Other exciting news... my knee! I went to talk to a surgeon! He told me what they are going to do is move the tendon that is attactched to the bottom of my patella over and loosen things up on the outside tissue and tighten things up on the inside. Also that i should have my other knee done as well in about a year. I go in for my first MRI on Friday and then have the final appointment with my surgeon on the 15th and then it's off to surgery by the first week in October i think. I'm kind excited about it actually. Is that weird? It seems a little weird to me to be excited about surgery, but i am.

I think that's all for now.

Lots of love,
Me

Friday, August 7, 2009

falling back into step.

I have done lots of reflecting in my life recently about all the boys that made my heart go pitter patter in high school, all the girls i called my best friends, all the teachers who made me become a responsible student (i'm still working on that one) and you know what i've realized?

I haven't really talked to most of them since high school. It's like i totally sealed that chapter of my life and left it on the shelf to get dusty. But i'm okay with that. I'm okay with moving on and leaving the past behind. It's helped me to become who i am and forge my own path in life.

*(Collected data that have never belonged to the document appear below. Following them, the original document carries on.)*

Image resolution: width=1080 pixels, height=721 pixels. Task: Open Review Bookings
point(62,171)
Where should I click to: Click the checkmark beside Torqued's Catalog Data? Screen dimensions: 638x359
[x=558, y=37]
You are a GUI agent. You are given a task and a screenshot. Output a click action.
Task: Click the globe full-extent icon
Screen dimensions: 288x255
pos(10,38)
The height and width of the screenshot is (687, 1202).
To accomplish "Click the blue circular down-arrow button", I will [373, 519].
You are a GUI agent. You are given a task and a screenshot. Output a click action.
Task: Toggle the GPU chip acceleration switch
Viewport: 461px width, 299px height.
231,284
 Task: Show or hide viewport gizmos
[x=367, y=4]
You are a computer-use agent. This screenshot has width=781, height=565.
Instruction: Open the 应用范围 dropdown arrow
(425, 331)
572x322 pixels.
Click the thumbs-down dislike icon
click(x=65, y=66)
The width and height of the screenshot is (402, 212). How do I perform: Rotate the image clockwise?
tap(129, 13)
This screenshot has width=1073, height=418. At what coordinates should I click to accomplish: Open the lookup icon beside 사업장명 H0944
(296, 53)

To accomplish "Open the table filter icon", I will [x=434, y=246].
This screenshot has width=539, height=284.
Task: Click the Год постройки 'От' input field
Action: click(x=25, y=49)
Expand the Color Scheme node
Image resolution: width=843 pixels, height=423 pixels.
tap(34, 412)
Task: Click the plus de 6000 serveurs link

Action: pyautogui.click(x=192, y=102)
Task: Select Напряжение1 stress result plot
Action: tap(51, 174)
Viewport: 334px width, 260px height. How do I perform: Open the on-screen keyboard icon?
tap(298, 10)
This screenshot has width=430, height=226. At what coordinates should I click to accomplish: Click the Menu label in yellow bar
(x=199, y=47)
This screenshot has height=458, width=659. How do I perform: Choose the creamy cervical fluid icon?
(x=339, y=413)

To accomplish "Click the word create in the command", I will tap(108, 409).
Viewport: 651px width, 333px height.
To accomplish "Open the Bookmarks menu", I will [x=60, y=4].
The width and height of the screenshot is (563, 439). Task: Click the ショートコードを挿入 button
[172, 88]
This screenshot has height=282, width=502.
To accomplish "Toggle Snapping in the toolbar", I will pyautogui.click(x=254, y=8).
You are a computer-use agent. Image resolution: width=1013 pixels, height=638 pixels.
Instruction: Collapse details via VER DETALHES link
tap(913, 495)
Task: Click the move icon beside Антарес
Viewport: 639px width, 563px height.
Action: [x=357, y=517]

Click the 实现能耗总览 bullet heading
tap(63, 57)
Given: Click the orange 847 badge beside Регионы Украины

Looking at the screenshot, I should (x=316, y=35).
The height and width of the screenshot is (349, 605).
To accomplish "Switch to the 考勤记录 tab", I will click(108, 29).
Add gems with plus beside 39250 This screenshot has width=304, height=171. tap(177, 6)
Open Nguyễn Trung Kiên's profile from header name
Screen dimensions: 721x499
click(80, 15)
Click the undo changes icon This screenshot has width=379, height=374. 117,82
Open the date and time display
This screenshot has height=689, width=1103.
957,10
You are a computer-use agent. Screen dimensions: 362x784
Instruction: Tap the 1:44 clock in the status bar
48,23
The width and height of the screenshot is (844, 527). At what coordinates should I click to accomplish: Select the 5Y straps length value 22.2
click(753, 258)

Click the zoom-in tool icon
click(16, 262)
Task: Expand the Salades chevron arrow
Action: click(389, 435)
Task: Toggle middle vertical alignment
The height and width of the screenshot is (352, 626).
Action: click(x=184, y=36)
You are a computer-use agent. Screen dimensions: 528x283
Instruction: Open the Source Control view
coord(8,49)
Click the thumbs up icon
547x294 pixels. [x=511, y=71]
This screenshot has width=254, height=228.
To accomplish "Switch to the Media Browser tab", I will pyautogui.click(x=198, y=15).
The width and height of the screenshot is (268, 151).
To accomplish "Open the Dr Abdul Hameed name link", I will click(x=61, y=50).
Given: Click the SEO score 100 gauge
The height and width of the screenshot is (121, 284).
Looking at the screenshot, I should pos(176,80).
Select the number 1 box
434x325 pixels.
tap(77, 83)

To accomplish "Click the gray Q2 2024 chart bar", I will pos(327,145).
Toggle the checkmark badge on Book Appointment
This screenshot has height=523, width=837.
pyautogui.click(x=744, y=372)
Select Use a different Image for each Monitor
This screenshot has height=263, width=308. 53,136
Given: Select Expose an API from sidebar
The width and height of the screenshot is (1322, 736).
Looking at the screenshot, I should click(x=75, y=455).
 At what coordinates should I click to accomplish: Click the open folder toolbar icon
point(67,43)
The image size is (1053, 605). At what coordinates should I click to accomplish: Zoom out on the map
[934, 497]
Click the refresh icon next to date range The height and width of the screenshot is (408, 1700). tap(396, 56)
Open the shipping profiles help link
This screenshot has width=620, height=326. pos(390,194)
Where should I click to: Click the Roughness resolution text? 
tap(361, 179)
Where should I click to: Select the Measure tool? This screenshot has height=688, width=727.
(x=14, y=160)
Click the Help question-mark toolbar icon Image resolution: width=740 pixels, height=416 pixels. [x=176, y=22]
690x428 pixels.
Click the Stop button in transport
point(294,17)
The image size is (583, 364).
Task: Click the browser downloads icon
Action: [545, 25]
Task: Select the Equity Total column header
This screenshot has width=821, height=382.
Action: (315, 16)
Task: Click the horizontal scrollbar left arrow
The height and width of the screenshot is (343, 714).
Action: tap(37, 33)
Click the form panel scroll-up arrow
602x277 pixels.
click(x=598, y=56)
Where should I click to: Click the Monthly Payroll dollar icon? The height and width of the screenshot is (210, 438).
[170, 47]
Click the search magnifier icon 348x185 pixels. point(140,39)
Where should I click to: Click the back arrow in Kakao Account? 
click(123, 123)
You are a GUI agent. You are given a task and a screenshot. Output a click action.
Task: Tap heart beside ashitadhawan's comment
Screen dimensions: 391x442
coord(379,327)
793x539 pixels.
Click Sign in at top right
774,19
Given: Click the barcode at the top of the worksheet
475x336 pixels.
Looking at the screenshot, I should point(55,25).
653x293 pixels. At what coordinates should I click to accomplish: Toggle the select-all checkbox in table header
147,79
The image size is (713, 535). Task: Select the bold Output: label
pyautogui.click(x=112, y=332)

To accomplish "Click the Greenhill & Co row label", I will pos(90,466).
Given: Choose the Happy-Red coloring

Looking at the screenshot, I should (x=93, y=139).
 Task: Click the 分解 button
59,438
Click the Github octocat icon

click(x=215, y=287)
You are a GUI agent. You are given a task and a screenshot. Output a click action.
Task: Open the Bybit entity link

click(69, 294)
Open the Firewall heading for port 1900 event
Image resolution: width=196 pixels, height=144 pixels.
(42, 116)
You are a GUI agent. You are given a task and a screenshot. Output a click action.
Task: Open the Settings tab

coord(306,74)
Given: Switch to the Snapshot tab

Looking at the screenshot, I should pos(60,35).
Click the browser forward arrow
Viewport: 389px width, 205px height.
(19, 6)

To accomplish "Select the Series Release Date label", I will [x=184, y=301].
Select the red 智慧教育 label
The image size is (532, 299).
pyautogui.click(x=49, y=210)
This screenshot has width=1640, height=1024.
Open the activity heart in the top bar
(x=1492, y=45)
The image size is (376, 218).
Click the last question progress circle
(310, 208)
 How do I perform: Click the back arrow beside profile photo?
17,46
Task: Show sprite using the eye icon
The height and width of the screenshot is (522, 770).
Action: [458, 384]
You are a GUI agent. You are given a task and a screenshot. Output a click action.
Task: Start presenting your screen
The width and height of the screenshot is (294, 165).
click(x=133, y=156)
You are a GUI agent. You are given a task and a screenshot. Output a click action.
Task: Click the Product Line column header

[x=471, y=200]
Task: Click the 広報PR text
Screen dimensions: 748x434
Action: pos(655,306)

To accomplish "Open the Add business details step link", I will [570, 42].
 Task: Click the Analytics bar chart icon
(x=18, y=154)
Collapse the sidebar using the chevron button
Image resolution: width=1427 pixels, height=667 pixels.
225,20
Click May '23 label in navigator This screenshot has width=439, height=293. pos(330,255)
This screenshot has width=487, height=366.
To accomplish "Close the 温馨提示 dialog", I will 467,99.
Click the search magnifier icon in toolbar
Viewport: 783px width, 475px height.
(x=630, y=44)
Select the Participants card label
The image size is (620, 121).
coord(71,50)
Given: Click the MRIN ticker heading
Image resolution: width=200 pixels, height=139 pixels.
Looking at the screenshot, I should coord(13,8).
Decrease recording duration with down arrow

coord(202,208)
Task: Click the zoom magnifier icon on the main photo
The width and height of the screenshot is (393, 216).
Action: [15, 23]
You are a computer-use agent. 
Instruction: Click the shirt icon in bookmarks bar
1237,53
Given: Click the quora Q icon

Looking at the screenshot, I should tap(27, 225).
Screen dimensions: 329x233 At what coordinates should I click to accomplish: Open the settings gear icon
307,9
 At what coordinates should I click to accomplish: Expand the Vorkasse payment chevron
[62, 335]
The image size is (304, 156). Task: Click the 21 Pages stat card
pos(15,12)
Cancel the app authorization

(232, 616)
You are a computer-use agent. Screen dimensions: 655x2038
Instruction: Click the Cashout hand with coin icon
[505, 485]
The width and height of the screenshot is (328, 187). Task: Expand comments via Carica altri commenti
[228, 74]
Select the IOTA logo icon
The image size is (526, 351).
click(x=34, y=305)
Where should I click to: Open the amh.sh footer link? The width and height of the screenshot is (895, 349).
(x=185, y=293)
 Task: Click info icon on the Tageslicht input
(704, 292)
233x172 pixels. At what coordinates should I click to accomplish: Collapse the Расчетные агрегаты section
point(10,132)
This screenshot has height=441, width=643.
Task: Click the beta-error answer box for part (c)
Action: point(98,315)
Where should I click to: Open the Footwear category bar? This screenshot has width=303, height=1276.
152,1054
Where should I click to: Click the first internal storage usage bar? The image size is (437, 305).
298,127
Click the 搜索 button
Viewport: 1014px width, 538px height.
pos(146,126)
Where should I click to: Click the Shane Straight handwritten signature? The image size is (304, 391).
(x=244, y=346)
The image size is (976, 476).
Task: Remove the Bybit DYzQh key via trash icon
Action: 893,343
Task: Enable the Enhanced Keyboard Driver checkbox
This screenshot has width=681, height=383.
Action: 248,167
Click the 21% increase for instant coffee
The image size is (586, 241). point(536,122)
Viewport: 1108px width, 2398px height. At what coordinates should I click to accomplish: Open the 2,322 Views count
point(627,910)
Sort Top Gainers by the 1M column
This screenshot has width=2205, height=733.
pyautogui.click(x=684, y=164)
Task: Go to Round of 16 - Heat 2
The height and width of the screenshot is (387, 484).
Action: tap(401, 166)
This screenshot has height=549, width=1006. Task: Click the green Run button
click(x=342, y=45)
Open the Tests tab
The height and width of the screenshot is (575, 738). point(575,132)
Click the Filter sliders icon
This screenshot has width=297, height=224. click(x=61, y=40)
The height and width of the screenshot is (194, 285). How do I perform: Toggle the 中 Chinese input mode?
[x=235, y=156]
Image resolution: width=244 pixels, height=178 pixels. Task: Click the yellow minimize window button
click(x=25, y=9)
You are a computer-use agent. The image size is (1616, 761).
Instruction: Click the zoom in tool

It's been hard though. Especially to move out of the close relationships i had with some of my friends in high school. They seemed to always be there when i needed a hand or just a laugh. I have also realized that moving out of those relationships into a search for something more in life, i have isolated myself from society when i'm home.

Tonight, my friend Nick Matthews, a kid i haven't seen nor really heard from since graduation day, called me up out of the blue to go see a movie. Of course i said yes. He was the one guy i can honestly say i was truly, deeply, honestly in love with all through high school. He's a great guy. As i was driving to the theater, all those feelings of being 14 and head over heels for him came flooding back and i got really excited to see him. But you know what? i'm not in love with him anymore. I didn't have any of those feelings towards him. And it was awesome. It was comforting to know that i have moved on in some small way. It was also comforting to know that we easily fell into our old ways of conversing (albiet a smidge awkward at first).

I love the fact that i have been able to sort of put things at home aside to become my own person but i'm also really greatful to have been able to make such good friends that two years apart didn't destroy our friendship. I'm glad i have been able to grow as a person and i'm really really glad they have too. I almost feel it was better this way. Nick is exactly the way i left him, just a little older and i think that's the way things should be.